### Gezeigter Auszug
Mit der Veröffentlichung einer Liste von 280 jüdischen Kindern, die 1940 aus Luxemburg deportiert wurden, hat der Historiker Denis Scuto viel Staub aufgewirbelt (das Tageblatt berichtete bereits am 20. Februar 2013; s. Artikel „Vorauseilender Gehorsam“).
Was ihn jedoch jetzt wundert, ist die Aussage des Historikers Paul Dostert in einem Wort-Artikel. Er (Denis Scuto) würde voreilige Schlüsse ziehen: „Erst die wissenschaftliche Aufarbeitung kann klarstellen, was es mit der Liste auf sich hat“, sagte Dostert.

### Erfasstes Material
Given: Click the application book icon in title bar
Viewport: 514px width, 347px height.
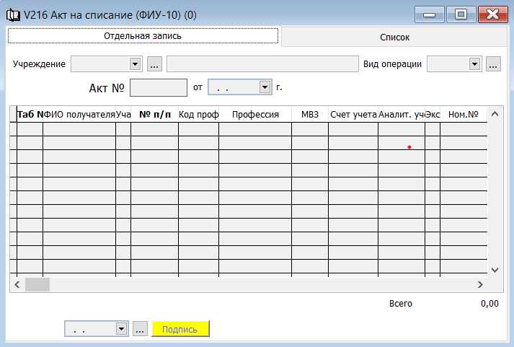Looking at the screenshot, I should click(x=12, y=13).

### Aufgaben und Übungen
**A.** Wie viele jüdische Kinder stehen laut dem Auszug über die Liste deportierter jüdischer Kinder auf der von Denis Scuto veröffentlichten Liste?
**B.** Schreib den Auszug über die Liste deportierter jüdischer Kinder im Anschluss an seinen letzten Satz weiter.
Das Material stammt aus einer anderen Quelle.

### Schriftliche Antworten
**A.** 280 Kinder, die 1940 aus Luxemburg deportiert wurden.

**B.**
„Ich ziehe keine voreiligen Schlüsse, wie Paul Dostert das behauptet. Ich bin überrascht über diese Aussage“, wehrt sich Scuto. Die Kollaboration der Verwaltungskommission sei Fakt. „Ohne Mitarbeit der lokalen Behörden hätten die Nazis diese Listen nicht zusammenstellen können.“
Er weist darauf hin, dass es gerade Paul Dostert gewesen war, der bereits 1985 in seiner Doktorarbeit die aktive Rolle der Verwaltungskommission angesprochen habe. „Et ass immens verwonnerlech, dass de Paul Dostert, virun allem a senger Funktioun als Direkter vum 2002 gegrënnte ‚Centre de documentation et de recherche sur la Résistance‘ (…) dës Fro ni méi ëffentlech thematiséiert huet“, schreibt Scuto in einem Brief.
Starkes Stück
Dostert wird im erwähnten Artikel mit den Worten zitiert, man müsse den damaligen Kontext berücksichtigen, ehe man das Handeln des damaligen Lehrpersonals und der Gemeindevertreter beurteile: „1940 hat das Deutsche Reich die Juden vertreiben wollen, von der Endlösung war erst Ende 1941 die Rede.“ Eine Aussage, die Denis Scuto als starkes Stück bezeichnet.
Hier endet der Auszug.